→ **Selected text**:
If all the electricity use of the USA was distributed evenly among its population, and all of it came from nuclear power, then the amount of nuclear waste each person would generate per year would be 39.5 grams. That's the weight of 7 U. S. quarters of waste, per year! A detailed description of this result can be found here. If we got all our electricity from coal and natural gas, expect to have over 10,000 kilograms of CO2/yr attributed to each person, not to mention other poisonous emissions directly to the biosphere (based on EIA emissions data).
If you want raw numbers: in 2002, there were 47,023.40 metric tonnes of high-level waste in the USA. 105,793 GW-days of thermal energy has been produced by nuclear power plants throughout the years to create that waste. Also in 2002, operating reactors added 2,407.20 metric tonnes  (1 metric tonne = 1000 kg).

→ **Dataset excerpts**:
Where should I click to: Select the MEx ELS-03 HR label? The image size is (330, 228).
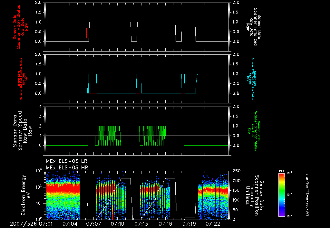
--
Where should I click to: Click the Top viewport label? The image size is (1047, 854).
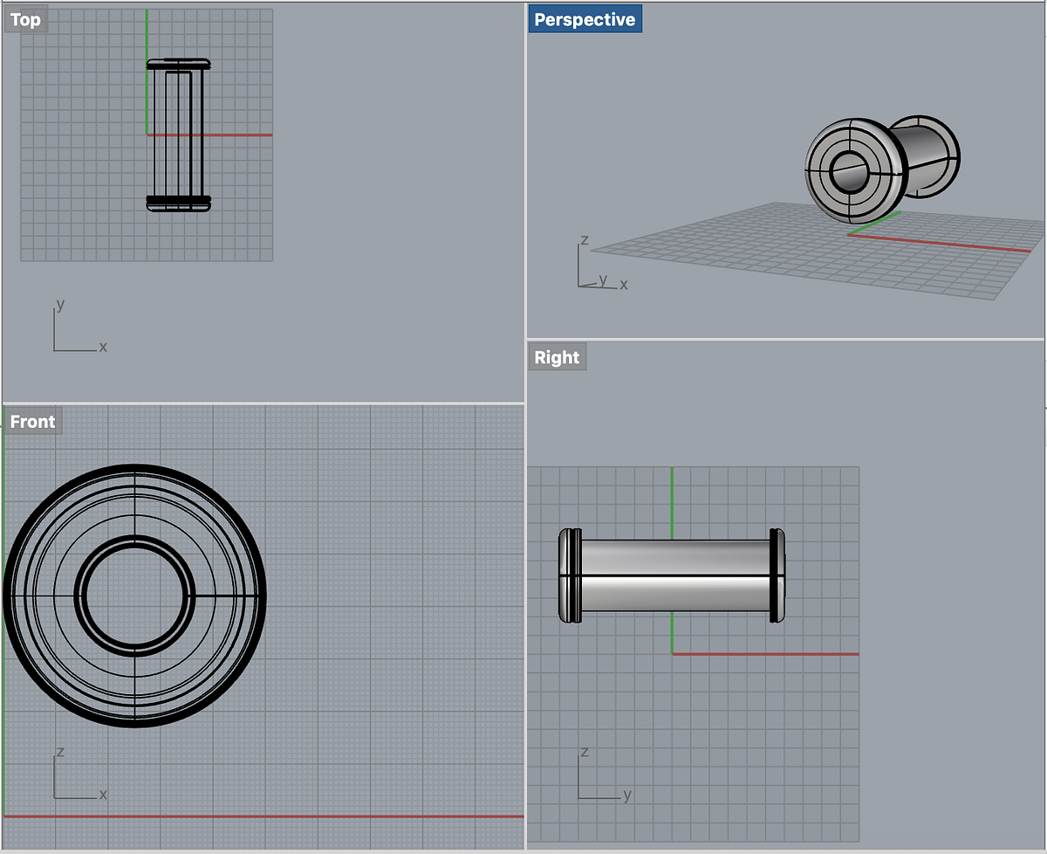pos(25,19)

→ **About this task**:
Please list every energy source for electricity that the passage on nuclear waste names.

→ **Output below**:
Nuclear power, coal, natural gas